Sinclair put a few of the cards into his pocket. “It’s not like someone shanghaied her, dragged her to California, and forced her into a life of prostitution.”
“The coercion and influence that lead girls into this life is more subtle than that—abuse in their childhood, lack of opportunities,” Braddock said.
Sinclair didn’t buy the bad-childhood and no-job excuses for crime. He and Braddock had had this discussion before. Her stepfather was an ultraliberal professor at UC Berkeley whose worldview was the polar opposite of Sinclair’s. Sinclair had quipped with Braddock many times, only half-joking, that after four years at UC Berkeley, the Peace Corps, and social work jobs, her leftist brainwashing was nearly complete, and even with the harsh realities of the real world she saw as a cop, she had a tendency to slip toward the dark side when he wasn’t watching.
“Even if some of those factors got her into the life, she had plenty of opportunities to get out,” Sinclair said. “Don’t forget, when I busted her the first time, she was sent home. But she came back. On her own. She got out of the business a few years after that, but here she was again.”
“She got off the streets a second time?” Braddock asked. “When did that happen?”
Sinclair hesitated for a moment and then said, “I’m just assuming that, based on what Jimmy said and the rough timeline I have in my head about her life.”
Braddock studied him. He wondered if she was trying to read his mind or trying to get him to say more. “Okay then,” she said, obviously willing to let it drop. “Maybe that’s why she was studying to be an accountant—to change her life. And it
looks like she was paying her bills—at least some of them—with her bookkeeping business.”
“So she might’ve been in the process of changing,” Sinclair said. “All I’m saying is most people don’t commit crimes because they have no alternative. They make a choice to sling dope or sell their bodies on the corner because it’s easier than getting up every morning, working at an entry-level job, and busting your ass to move up to something better.”
“I still feel sorry for Dawn.”
“So do I,” he said. “She didn’t deserve this, and the only person I blame for her death is the one who killed her.”
Braddock returned to her iPad while Sinclair went through the bookshelf, fanning each book and hoping a piece of paper with something relevant would drop out.
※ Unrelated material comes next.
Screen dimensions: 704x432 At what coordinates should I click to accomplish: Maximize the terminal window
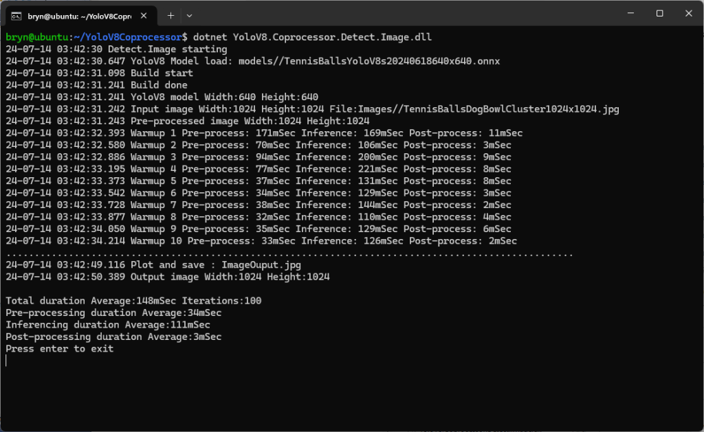(x=659, y=14)
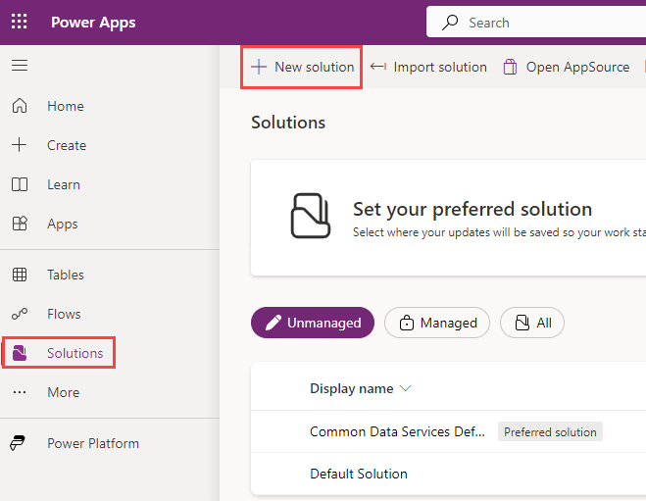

Nothing did. When he was finished, he looked over Braddock’s shoulder as she swiped through the pages of the Special Ladies Escorts website. Dawn was one of about fifty women advertised. Each had a short bio designed to play into men’s fantasies.
The techs returned from the bedroom. The female tech said, “We’re done in here, if you want to have a look. We went through all the clothes and checked them with the ultraviolet light. We didn’t find any blood, semen, or other secretions, so they were probably washed before being put away. We went through all the boxes in the closet, photographed the contents, and put them back for you. When you’re done, we’ll collect them as evidence in case you want to have the lab examine them for DNA later.”
“What’s in the boxes?” Sinclair asked.
The female tech grinned. “You’ll see.”
The bedroom furniture was made of honey-colored oak, heavy and sturdy. The top of the dresser was clear. The top drawer contained some bras and panties, sexy, but the kind of underwear any twenty-something woman would wear. Two conservative sweaters and two sweat suits were in the next drawer—clothes
someone would wear lounging around their home. The other drawers were empty, as were the drawers in both nightstands.